Our chunking strategy that keeps chapters coherent, respects context windows, and handles multi-lingual books.
The problem: books don’t fit in a prompt
At LectuLibre, we translate entire books — novels, technical manuals, poetry — using large language models. It sounds simple: feed each paragraph to an LLM, concatenate results, done. But the moment we tried a 300‑page EPUB, chaos ensued. Chapters bled into each other, sentences were chopped mid‑word, and the translation of chapter 5 had no idea what happened in chapter 4.
LLMs have limited context windows. Even the massive 200K token window of Claude 3 can’t hold a whole 150K‑word book. And even if it could, the cost and latency would be absurd. We needed a way to split the book into manageable chunks while preserving enough context so that the translation remains coherent across thousands of pages.
Here’s how we designed a chunking pipeline that respects your wallet, the context window, and the book’s narrative flow.

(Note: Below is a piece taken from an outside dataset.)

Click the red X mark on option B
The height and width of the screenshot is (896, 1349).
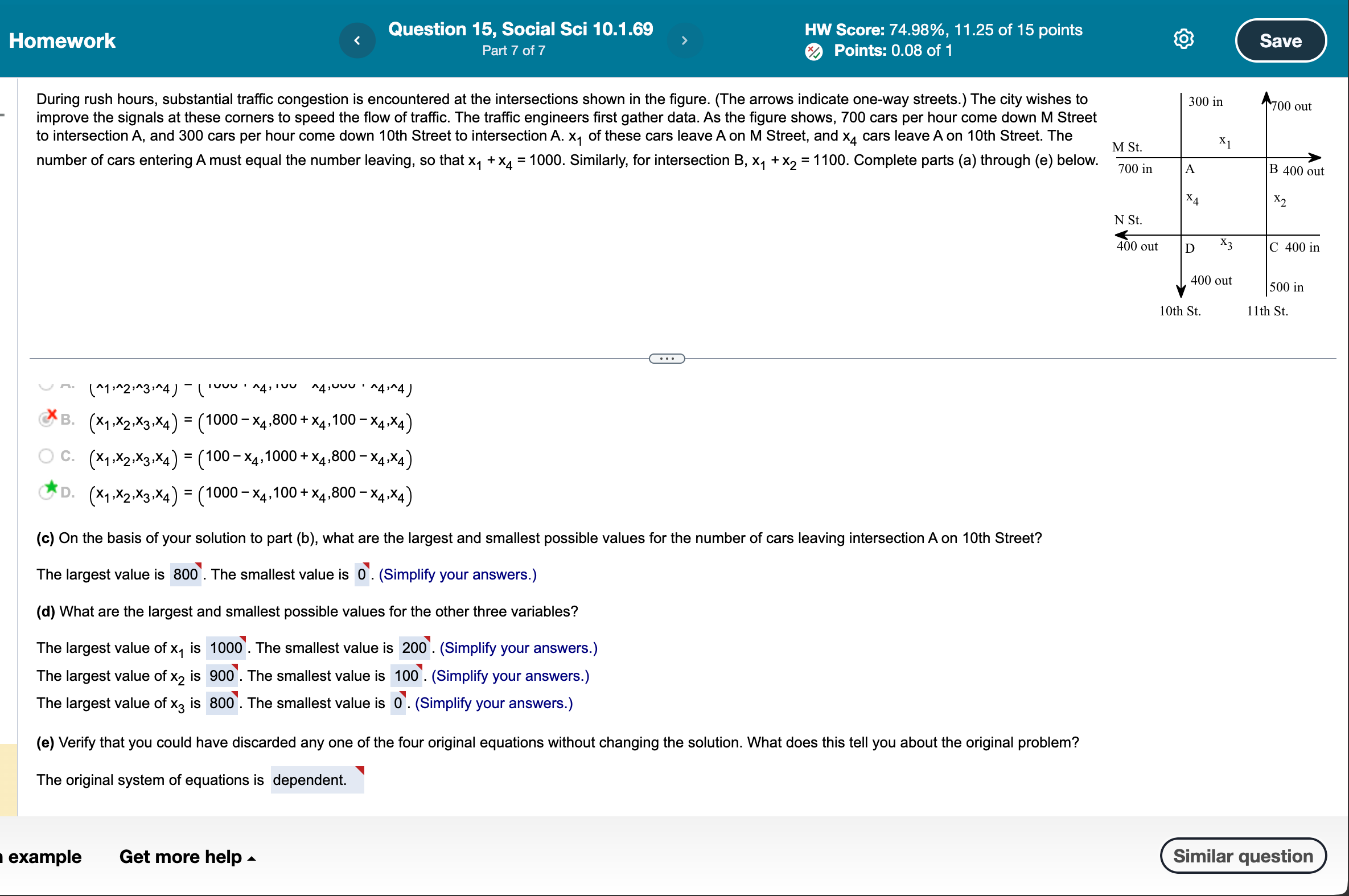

Step 1: extract structure, not just text
Naively splitting by character count is a recipe for disaster. Instead, we first parse the document to understand its logical units: chapters, sections, headings. For EPUB, we use ebooklib; for PDF, pdfplumber. Both give us a stream of items (paragraphs, headings) that we then organize into a tree of chapters and sub‑sections.
import ebooklib
from ebooklib import epub
def get_chapters(epub_path):
book = epub.read_epub(epub_path)
chapters = []
for item in book.get_items_of_type(ebooklib.ITEM_DOCUMENT):
# Simplified: each document is a chapter
content = item.get_content().decode('utf-8')
chapters.append(content)
return chapters
In practice, we use BeautifulSoup to extract <body> text and identify heading tags (<h1>–<h6>) to build a table of contents. This way, even if a chapter is 20,000 tokens, we keep it together as a single unit until later splitting.
Step 2: sentence‑aware splitting with token budgets
A chapter still needs to be broken down to fit the model’s context window. But we never split mid‑sentence. We use spaCy to tokenize the text into sentences, then greedily group them until we hit a token limit.

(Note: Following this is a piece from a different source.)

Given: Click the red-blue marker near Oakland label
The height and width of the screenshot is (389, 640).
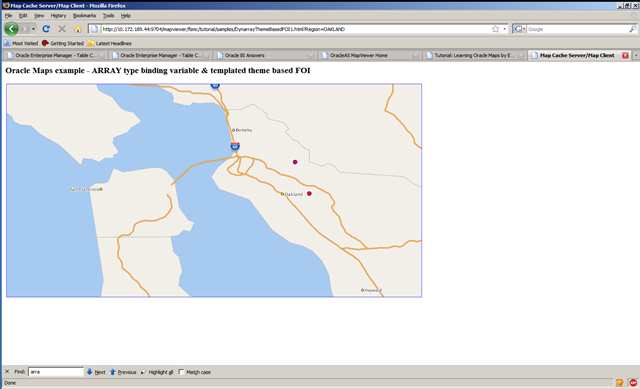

Why not simple character‑based splitting? Because sentences carry semantic boundaries. Breaking inside a sentence occasionally produces artefacts like “He walked to the sta‑” / “‑tion.” LLMs are forgiving but not that forgiving.
import spacy
from transformers import AutoTokenizer # for accurate token count
nlp = spacy.load("en_core_web_sm")
tokenizer = AutoTokenizer.from_pretrained("claude-tokenizer") # custom tokenizer for Claude
def sentence_split(text):
doc = nlp(text)
return [sent.text for sent in doc.sents]
def chunk_sentences(sentences, max_tokens=1800, overlap_sentences=5):
chunks = []
current_chunk = []
current_token_count = 0
for i, sent in enumerate(sentences):
sent_tokens = len(tokenizer.encode(sent))
if current_token_count + sent_tokens > max_tokens:
# Store chunk with a sliding overlap
chunks.append(current_chunk)
# Overlap: take last `overlap_sentences` from the chunk just concluded
current_chunk = sentences[i - overlap_sentences : i] if i - overlap_sentences > 0 else []
current_token_count = sum(len(tokenizer.encode(s)) for s in current_chunk)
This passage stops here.